Iran, despite sanctions and war damage, has shown the ability to impose costs across a wide regional map. Its power is not conventional in the American sense. It is built from missiles, drones, militias, geography, endurance and political networks. That kind of power is ugly, asymmetric and difficult to defeat. It is also precisely the kind of power that defines the multipolar era.

Israel remains militarily advanced, but its long-term security problem is becoming more complex. Tactical superiority does not automatically produce strategic safety. Gaza, Lebanon, Syria, Iran, Yemen, international courts, European sanctions debates, American frustration and domestic polarization are all converging. Israel can still hit hard. The question is whether hitting hard solves the problem or multiplies it.

NATO is also under pressure. It still has enormous military capacity, but its political unity is weaker than its official statements suggest. Turkey plays its own game. Hungary blocks consensus. Europe wants U.S. protection but fears U.S. unpredictability. Washington wants burden-sharing but also obedience. The alliance is not dead. It is less automatic.

Meanwhile, China, Russia and India are reading the moment carefully. China sees the Gulf as energy security, trade route, AI market and diplomatic laboratory. Russia sees every Middle Eastern crisis as a chance to expose Western limits. India wants energy, influence and strategic autonomy without becoming a junior partner to anyone.
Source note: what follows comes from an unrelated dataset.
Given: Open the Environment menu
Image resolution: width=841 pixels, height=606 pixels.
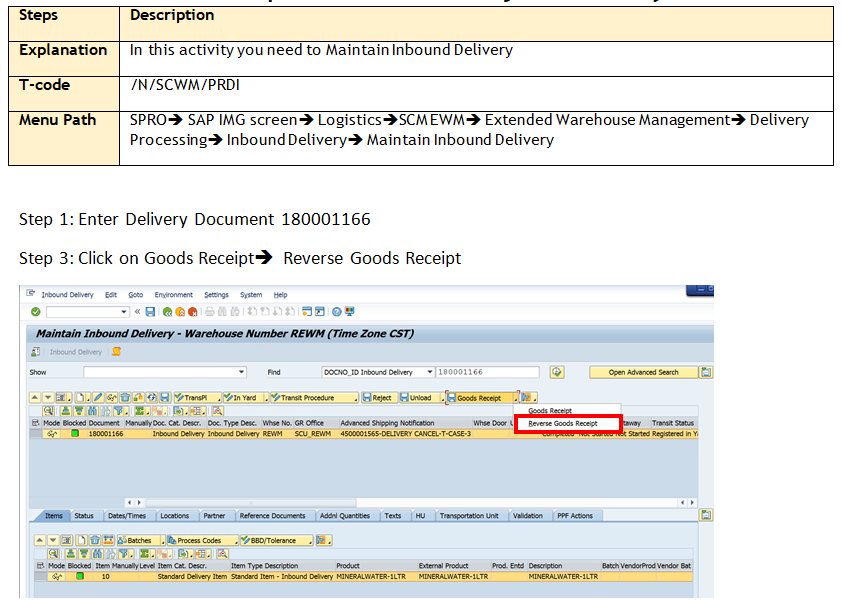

The weapons tell the same story. Drones have democratized airpower. Cheap UAVs can threaten billion-dollar platforms. ISR systems — intelligence, surveillance and reconnaissance — make hiding harder. Ballistic missiles and hypersonic systems compress reaction time. Air defense becomes a financial war: can a state keep firing million-dollar interceptors at thousand-dollar drones? The answer may determine future battlefields more than speeches at summits.

Historical comparisons are tempting. Some people reach for Rome: overstretch, debt, border instability, internal decadence, mercenary logic. Others reach for the British Empire: naval control, financial power, gradual loss of industrial dominance. But history does not repeat cleanly. The United States is not Rome, China is not Carthage, Iran is not Persia reborn in a simple way, and Turkey is not merely the Ottoman Empire returning.

Still, cycles matter. Great powers often struggle when the cost of enforcing order rises faster than the benefits of dominance. That is the American problem now. The U.S. can still project power almost anywhere. But the political cost, economic cost and reputational cost of each intervention are higher. Rivals do not need to defeat America outright. They only need to make American enforcement expensive, unpopular and unreliable.

Trump’s foreign policy sits inside this contradiction. His supporters see him as a dealmaker trying to escape endless wars. His critics see improvisation, coercion and spectacle. Both views can be partly true. In a multipolar world, the line between strategy and improvisation is thinner than before. Leaders must bargain with enemies, pressure allies, manage oil markets, calm voters and threaten force — often in the same week.

The real question is not whether the old order is ending. It is what replaces it. A multipolar world can mean balance, local autonomy and fewer U.S.-led wars. It can also mean more regional wars, weaker international law and great powers carving up spheres of influence.

The Middle East is showing both possibilities at once. The U.S.-Iran talks, the Israel-Lebanon front, Turkey’s defense rise, China’s quiet energy diplomacy, Russia’s opportunism and India’s strategic caution all point to a world where power is more distributed but not necessarily more peaceful.

The headline says the new world order has begun. The harder question is whether this new order will be more just — or simply more crowded with powers willing to use force.